No flowers, by request
A friend of mine who died about twelve and a half years ago is buried in Bristol. It’s a city that used to be my second home, but times move on, people change, and it’s not somewhere that I get to visit so much these days. On the infrequent occasions that I’m there, however, I always make a point of visiting his grave to have a quiet talk with him — he was, after all, a very close friend. And on each and every occasion I go to the cemetery, I stick to tradition and take a bunch of flowers with me.
I don’t know why I do it, though, because after talking to him for a little while I realise that he didn’t really like flowers. He simply wasn’t the flowery type. But he did like plants, and he would often wander round his flat attending to them with a fine water spray. Despite those clear memories, leaving a small ornamental cactus on his grave would just seem so wrong.
There’s an emotional level to this as well. After sharing some of my thoughts with him in the way we used to, plonking a bunch of flowers on top of him also seems wrong: “Well, I’ve poured out my heart to you, but now I’ve got to be going.
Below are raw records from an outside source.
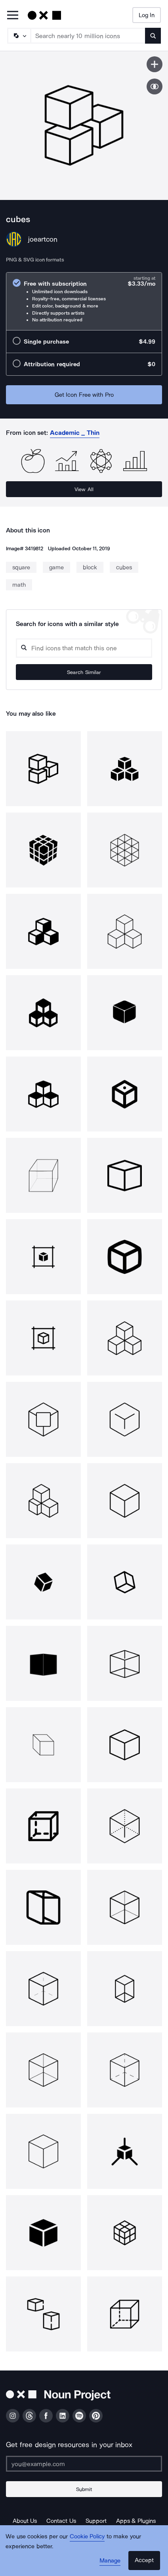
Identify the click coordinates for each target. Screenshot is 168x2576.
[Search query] (84, 648)
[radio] (84, 301)
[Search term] (88, 36)
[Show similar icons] (154, 86)
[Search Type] (18, 36)
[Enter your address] (84, 2464)
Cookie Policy (87, 2536)
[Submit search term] (153, 36)
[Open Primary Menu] (12, 15)
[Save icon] (154, 64)
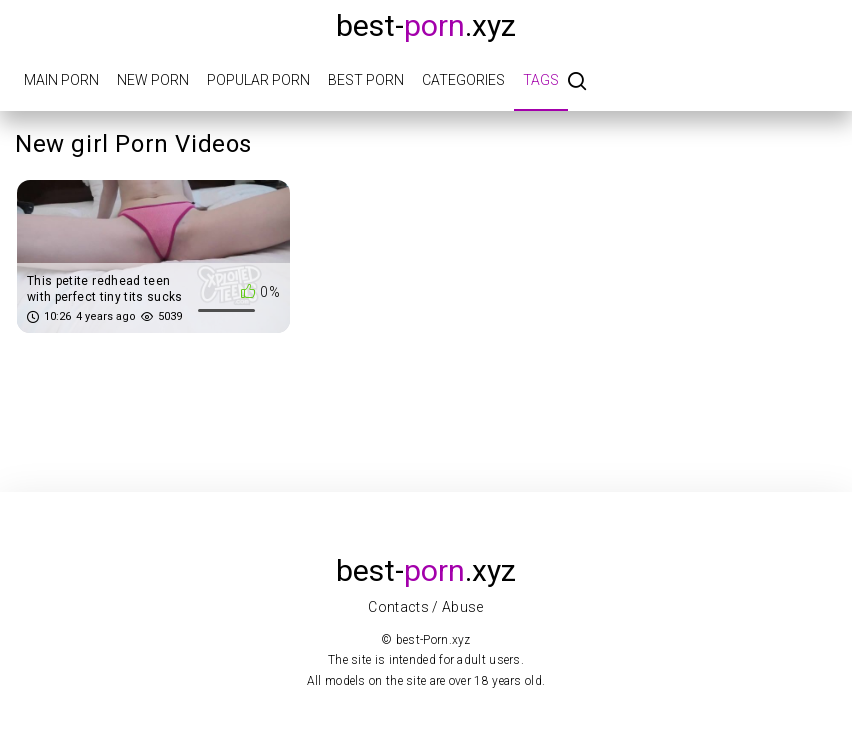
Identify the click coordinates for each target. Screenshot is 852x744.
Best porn (366, 80)
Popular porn (258, 80)
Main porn (61, 80)
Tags (541, 80)
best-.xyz (426, 25)
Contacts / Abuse (426, 607)
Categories (463, 80)
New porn (153, 80)
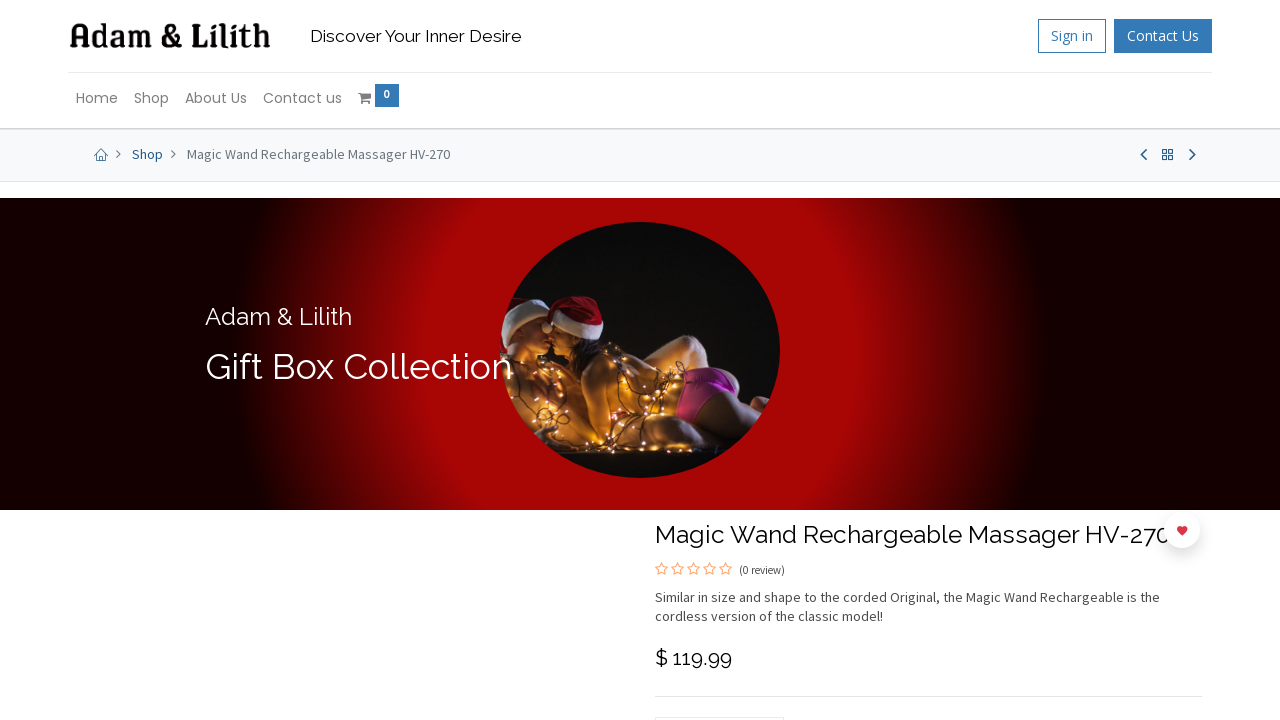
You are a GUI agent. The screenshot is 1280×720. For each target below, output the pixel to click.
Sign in (1062, 35)
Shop (147, 154)
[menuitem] (107, 99)
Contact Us (1153, 35)
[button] (1182, 530)
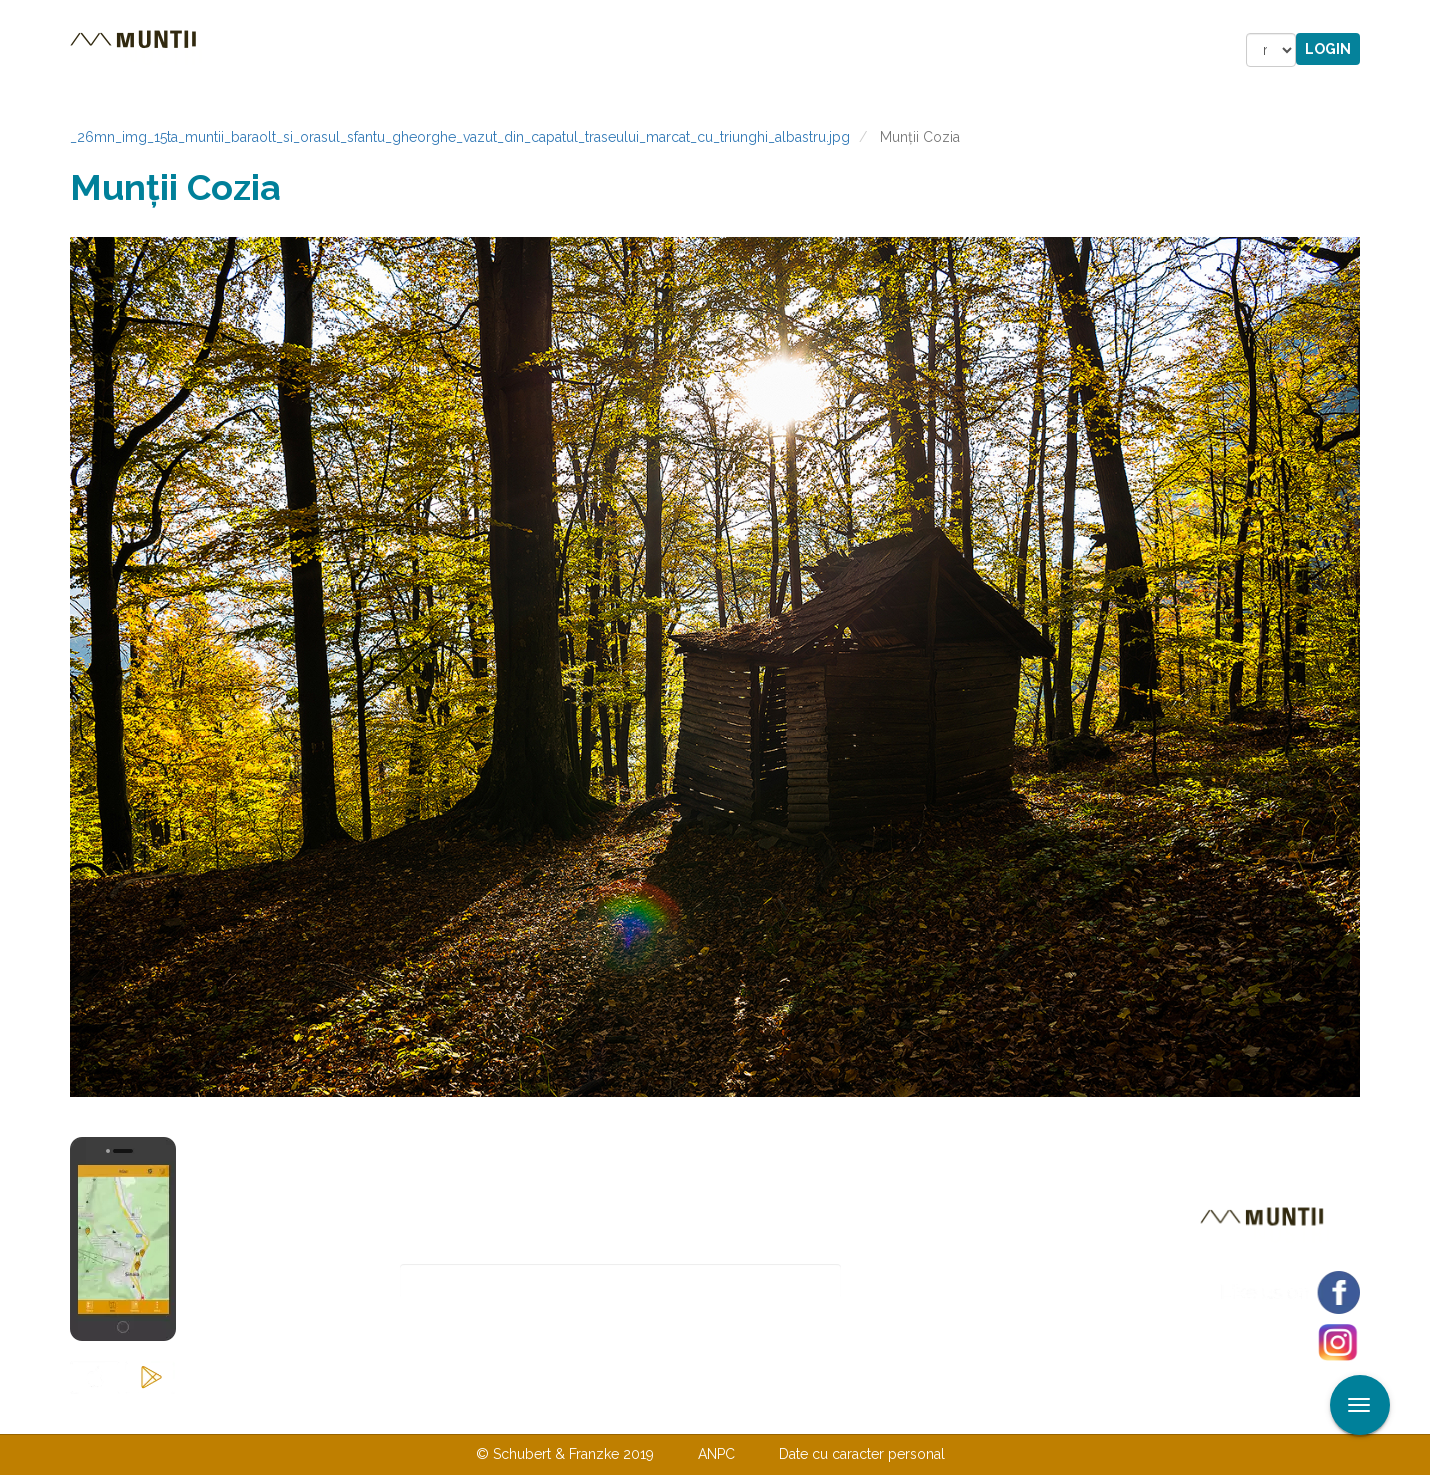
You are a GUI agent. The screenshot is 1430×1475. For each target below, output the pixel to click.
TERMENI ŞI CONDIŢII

Here, have these — I bought from the flower stall round the corner”. I wouldn’t have done that if he was alive, so why do it now?
On the last two or three occasions that I have visited his grave, I’ve ended up walking out of the cemetery still carrying my supposed mark of respect. Making my way to the cemetery gates, I’ve looked around the nearby headstones for a name that appealed to me, and then quietly placed the flowers on their plot. It felt like the right thing to do at the time.
For days afterwards, however, I can hear my friend’s distinctive voice in my head, mocking me in that teasing way he had: “You still haven’t left any flowers for me, you heartless bastard!”